## PASSAGE TO READ:
------------

Fotor's software is available on mobile devices, desktop computers, and online as a web app. It offers image editing tools and features for users to edit and enhance photos. Fotor One-Tap Photo Enhancer is a tool that is designed to improve image quality and fix common imaging problems. Fotor GoArt is a tool to turn photos into classical painting style artwork. Fotor AI Background Remover is a tool that allows users to remove backgrounds from their images. Fotor AI Image Generator is a tool that lets users make art with words.

== History ==
2012

Fotor was founded in Chengdu, China, by Tony Duan in 2012. He received his PhD from the University of Nottingham. His fields of research includes computer vision and digital image processing.

Founded in 2012, Fotor Photo Editor can be used online or downloaded as a mobile and computer application compatible with Windows, macOS, Android, and iOS. It is used to adjust and alter images, both photographic and non-photographic. As of 2014, the apps were supported in fourteen languages.

2013–2015

In addition to basic photo editing tools such as cropping, red eye removal, the use of stickers and overlays, photo unblurring, and aperture addition, Fotor can also be used for graphic design and collage making. Though the initial app is free, some options are only available through an in-app purchase, or via the Fotor Pro version. Fotor also has a module dedicated to making collages and smart templates with support for image layers.

2016–2021

In 2016, Fotor updated its HDR curves adjustment to its platform and launched Goart tool for transforming images into different art styles.

In late 2017, Fotor added a custom aspect ratio option to its collage function and altered its tilt-shift algorithm.

From 2017 to 2021, Fotor released a suite of graphic design tools and templates for creating posters, greeting cards, and social media content.

2022

In September 2022, Fotor launched a series of AI photo editing tools, including the AI photo enhancer, AI background remover, and AI object remover, all powered by artificial intelligence.

Fotor's AI photo enhancer makes it easy to improve image quality.

Fotor's AI background remover and background generator automatically remove the background from an image and generate new background.

Fotor's AI object remover for removing unwanted objects from images with great ease.

In December 2022, Fotor launched an AI image generator that converts text descriptions into AI-generated images, including realistic photos, logos, 3D characters, and digital illustrations.

2023–2024

In June 2023, Fotor launched an AI headshot generator that transforms selfies into realistic and professional headshots in seconds.

In February 2024, Fotor expanded its AI generation capabilities from images to videos and also enhanced its AI video editing tools.

Fotor's AI video generator for generating videos from descriptions and images.

Fotor's AI video editor, such as video enhancer, video background remover for enhancing video quality and removing background from video.

2025

In February 2025, Fotor launched a new API program for developers, allowing partners to implement Fotor's AI photo editing features on their platforms.

In early August 2025, Fotor released “Sisi”, an AI agent that also supports text to image editing, text-to-image and text-to-video generation, allowing users to describe edits rather than choose tools step by step.

2026

In May 2026, Fotor unveiled its AI Vibe Marketing Platform for Performance—introducing Product Visuals and Growth Visuals to power a complete visual workflow for real business impact.

Fotor defines Vibe Marketing as A visual-driven approach where you bring the idea, and AI scales it into on-brand, studio-quality visual content that actually sells—across every channel, instantly.

== Product ==
Fotor develops mobile apps and web browser tools for editing photos and videos. The apps are available on iOS and Android mobile devices.

Fotor AI Art Photo Editor - a photo app with basic tools and AI tools to add filters and enhance images, even videos.

GoArt - an app for applying all kinds of AI art effects to turn images into artwork.

PortraitMe - an app for beautifying portraits.

Clipfly - an app for AI video generation.

------------

## ACTIVITY:
Please return, word for word, the part of the Fotor passage that opens with the words containing "Fotor's AI video editor, such" and closes with "real business impact.". The items play no part in this exercise.

## INPUT DATA:
------------

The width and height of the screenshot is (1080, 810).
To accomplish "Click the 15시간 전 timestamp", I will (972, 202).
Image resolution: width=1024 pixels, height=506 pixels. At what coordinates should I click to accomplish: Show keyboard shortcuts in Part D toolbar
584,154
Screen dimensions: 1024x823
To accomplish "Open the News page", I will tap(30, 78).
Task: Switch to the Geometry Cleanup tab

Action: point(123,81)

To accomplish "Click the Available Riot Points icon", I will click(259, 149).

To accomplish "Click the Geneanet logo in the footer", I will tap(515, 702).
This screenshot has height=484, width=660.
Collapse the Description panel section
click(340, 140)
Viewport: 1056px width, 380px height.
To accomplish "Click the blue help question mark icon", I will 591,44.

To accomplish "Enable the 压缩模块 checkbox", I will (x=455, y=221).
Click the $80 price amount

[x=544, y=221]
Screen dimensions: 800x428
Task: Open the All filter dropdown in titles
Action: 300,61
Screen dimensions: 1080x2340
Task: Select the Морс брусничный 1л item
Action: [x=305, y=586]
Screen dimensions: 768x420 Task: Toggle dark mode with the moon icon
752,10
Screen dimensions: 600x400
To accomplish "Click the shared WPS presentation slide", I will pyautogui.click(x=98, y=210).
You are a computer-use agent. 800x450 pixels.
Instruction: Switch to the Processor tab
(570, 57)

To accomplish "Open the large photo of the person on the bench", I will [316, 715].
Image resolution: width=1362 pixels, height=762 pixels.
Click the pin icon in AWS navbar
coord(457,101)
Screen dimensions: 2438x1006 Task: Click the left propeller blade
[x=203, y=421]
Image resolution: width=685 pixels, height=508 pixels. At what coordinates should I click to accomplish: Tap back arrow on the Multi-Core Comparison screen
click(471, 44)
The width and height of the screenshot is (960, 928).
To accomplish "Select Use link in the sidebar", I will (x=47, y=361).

------------

## TASK RESULT:
Fotor's AI video editor, such as video enhancer, video background remover for enhancing video quality and removing background from video.

2025

In February 2025, Fotor launched a new API program for developers, allowing partners to implement Fotor's AI photo editing features on their platforms.

In early August 2025, Fotor released “Sisi”, an AI agent that also supports text to image editing, text-to-image and text-to-video generation, allowing users to describe edits rather than choose tools step by step.

2026

In May 2026, Fotor unveiled its AI Vibe Marketing Platform for Performance—introducing Product Visuals and Growth Visuals to power a complete visual workflow for real business impact.